## EXERCISE PROMPT
Leaving out any pictures, print the entries that follow exactly as they stand.

## LISTED RECORDS
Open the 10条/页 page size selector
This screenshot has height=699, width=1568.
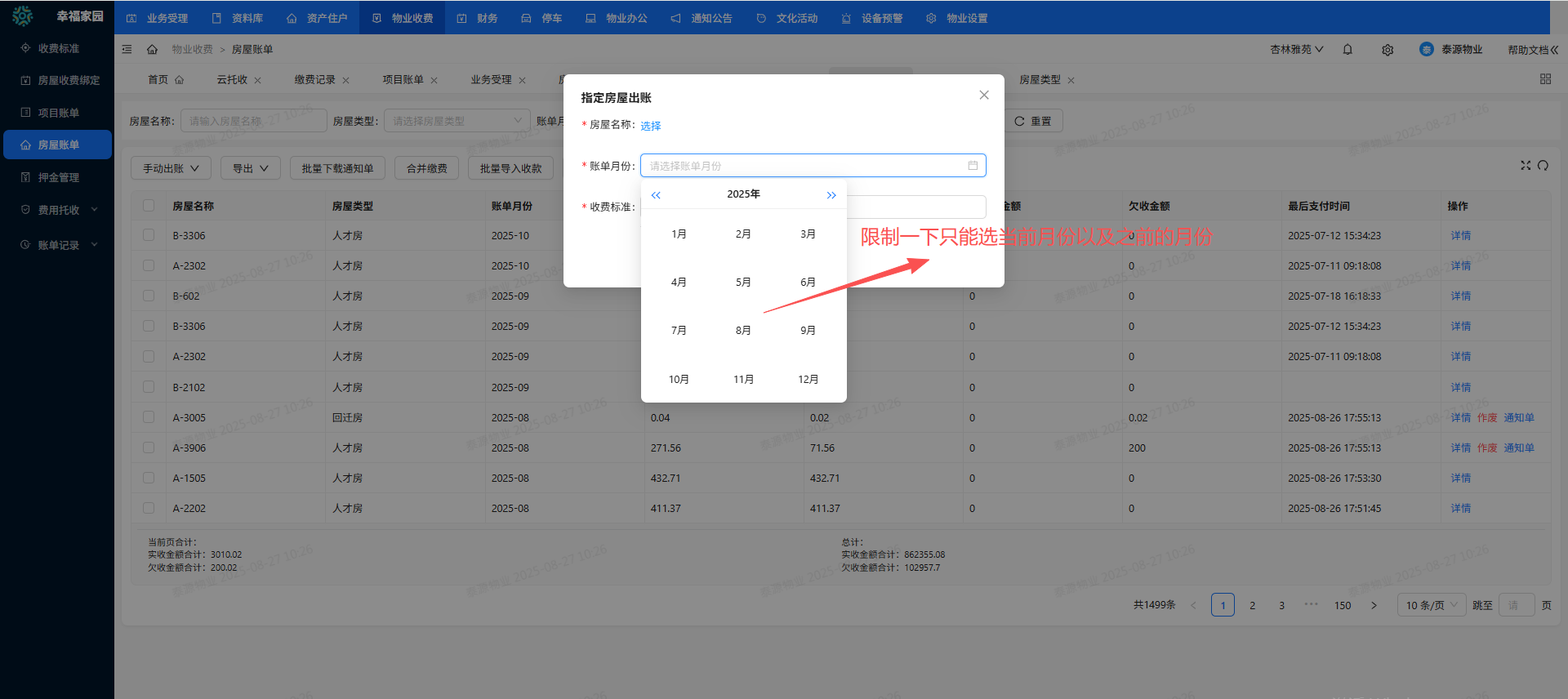point(1431,605)
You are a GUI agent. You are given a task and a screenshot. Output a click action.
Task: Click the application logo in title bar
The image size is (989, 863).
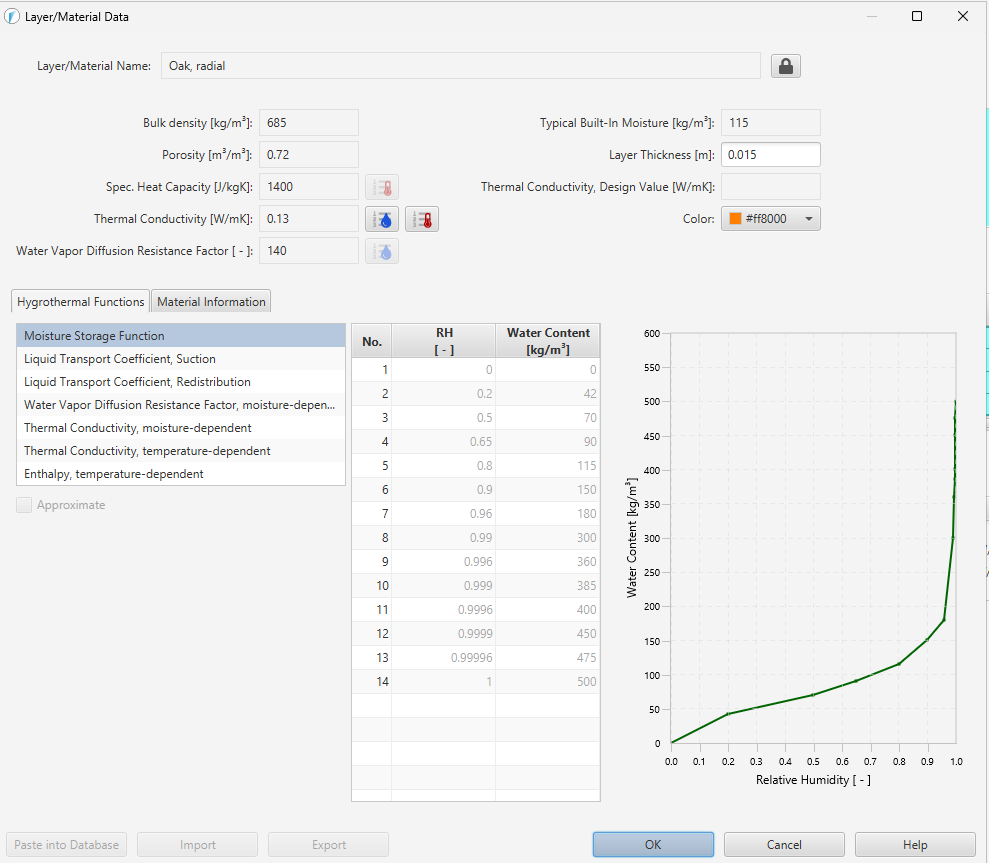pyautogui.click(x=12, y=16)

## ANSWER SPACE
Open the 10条/页 page size selector
This screenshot has height=699, width=1568.
point(1431,605)
You are a GUI agent. You are given a task and a screenshot. Output a click action.
Task: Click the application logo in title bar
The image size is (989, 863).
pyautogui.click(x=12, y=16)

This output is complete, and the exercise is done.